Simon Birmingham:    We have put an activity test in place to make sure that the greatest number of hours of subsidised child care go to families where both parents are working, studying, volunteering, so that those who need those hours are able to access them to create a much fairer system than we have at present. But it’s a light touch activity test. People need only be working, studying, volunteering for four hours a week, and that can include reading to children and volunteering at your older child’s school, it can include, of course, other volunteering activities, and it can be averaged over a three month period. So, if you’re somebody who works part-time, and those hours are variable, you can average that out to make sure that there’s no disruption to the child care services your children can access.

 

Georgie Gardner:        Alright, but just to clarify on that, anyone who chooses and wants to be a full-time carer for their children will not be penalised by this new system?

 

Simon Birmingham:    Well, if you’re not working, studying, volunteering, caring or the like for four hours a week, then you won’t necessarily receive child care support. But we’ve done this to ensure that the subsidy is there for families who need it most.
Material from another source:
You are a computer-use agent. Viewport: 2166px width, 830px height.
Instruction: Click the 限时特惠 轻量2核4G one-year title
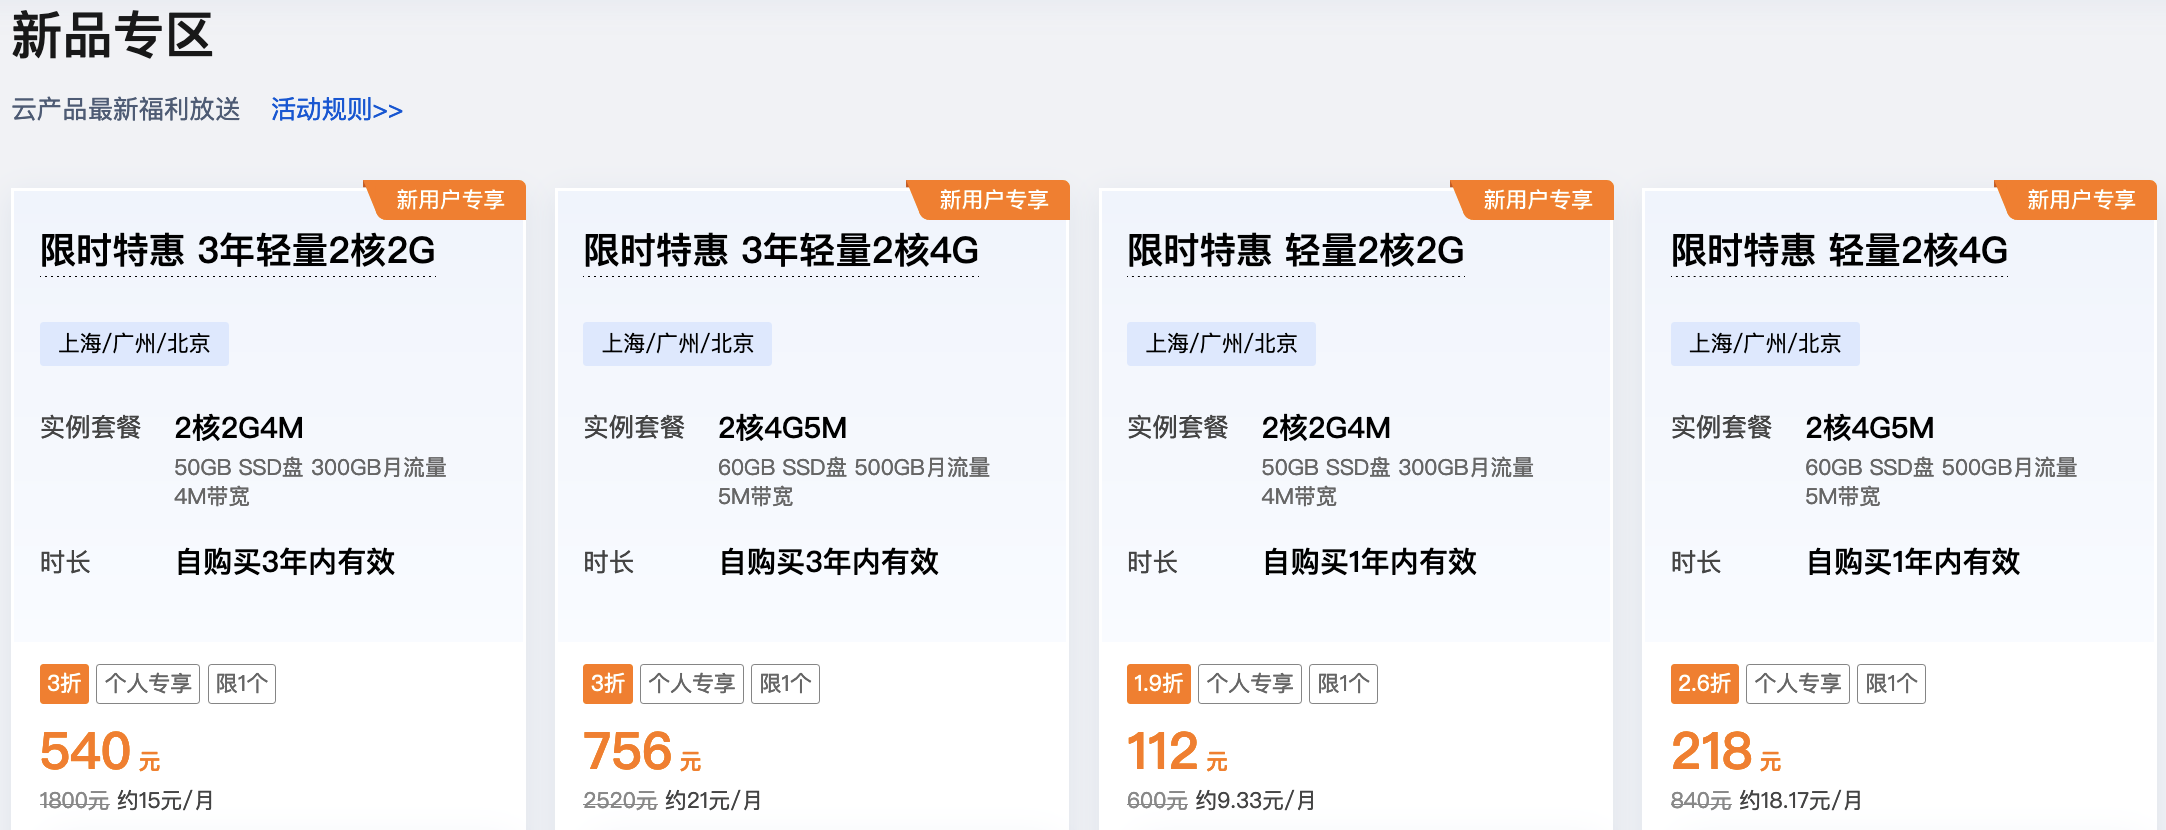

And our estimates are that around 1 million Australian families are set to benefit, and that around 230,000 people are likely to choose to work more hours, work more days, because child care costs will no longer be an inhibitor to them. And so, that’s really the nexus of this reform, to ease cost of living pressures and to empower Australian families to make the choices that work for their family without child care costs being a barrier.

 

Georgie Gardner:        Alright, because you’ve suggested the current child care system is broken, are you confident this overhaul will fix that?

 

Simon Birmingham:    This overhaul is going to fix real problems such as families who in March or February of any given financial year literally run out of child care support, they hit the current cap and then they have to work fewer hours or fewer days or pay through the nose for full tote odds child care.

 

We’re getting rid of that cap, as I say, for all families earning less than $186,000. Our estimates are that families will be hundreds or even thousands of dollars a year better off, and for the 800,000-plus families who have registered to date, we’re seeing already they data shows that on average they will be $1300 a year per child better off. And of course, that is going to make a big difference to their hip pocket, but also will empower them to choose to work that extra day if they want to.

 

Georgie Gardner:        Alright, and it all kicks off, as you say, 2 July. Minister, we appreciate your time. And good to see a little bit of rain there in country South Australia, that would be a welcome sound.

 

Simon Birmingham:    Very welcome pitter-patter of rain on the tin roof across the Mid North. That’s very welcome, and indeed families, education.gov.au/childcare to register.

 

Georgie Gardner:        Alright. Thank you very much, Minister.

 

Simon Birmingham:    Thanks, Georgie.

 

Karl Stefanovic:           Geez, he’s fresh as a daisy, isn’t he this morning? I would like to have what you’re having for breakfast.

 

Georgie Gardner:        Good country fare [indistinct].

 

Simon Birmingham:    Not yet, I’m afraid.

 

Karl Stefanovic:           Bit of grain.